Tomorrow night when Akani Simbine lines up to race the 100 metres in Rome; it could be history in the making for the Adidas-Tuks athlete.
Simbine has undoubtedly been impressive. So far this season he has not been beaten over 100 metres. Last night during the Gala dei Castelli Meeting in Switzerland he won the short sprint in a time of 10.02s. It was his third consecutive victory in a final of an international meeting. The last time he did so was in 2015.
Should he win in Rome, it will take his winning tally to four which will be a new personal benchmark. There is, however, more at stake. If he wins, he will achieve something many athletes dream off. That is being unbeaten for a whole season. Tomorrow’s race is in all probability his last for 2020.
The Adidas-Tuks athlete’s winning streak started in March during the Gauteng North Championships when he won his heat in a time of 9.91s. He has since gone on to win another six 100 metre races. It includes running heats.
Simbine longest unbeaten streak in the 100 metres was in 2015 when he won 10 races on the trot, but that was all in local events.
Judging by the statistics, Simbine has a real chance of winning in Rome. Of the nine athletes racing, he is the only one to have dipped under ten seconds this season. Even last night’s winning time of 10.02s in Switzerland would make Simbine the fastest.
The Adidas-Tuks athlete is, however, the first to realise that statistics count for nothing. When he settles in his starting blocks, there are no favourites. 100-metre racing is unforgiving. In those 10 seconds of racing, there is never any margin for error. Simbine would have it no other way.

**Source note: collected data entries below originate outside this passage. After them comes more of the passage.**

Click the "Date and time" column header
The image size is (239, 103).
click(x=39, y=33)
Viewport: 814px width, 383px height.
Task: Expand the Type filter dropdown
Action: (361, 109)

He is on record saying: “What I love about sprinting is pushing my body to the maximum and knowing at that point, I cannot afford to make a single mistake.”
Simbine has another incentive to wanting to win. If he does, it will mean that he can boast with a hat-trick of victories in Diamond League meetings. He won the 100 metres in 2017 in Doha and 2019 in London.
It exciting to note that Simbine has gotten consistently faster each time he raced in Europe. In France, his winning time was 10.19s. Then he clocked 10.17s in Italy followed by 10.02s in Switzerland.
Italy’s Filippo Tortu was second last night in a time of 10.07s. Arthur Cisse (Côte d’Ivoire) is possible the one athlete that can beat Simbine. His best time is 9.93s.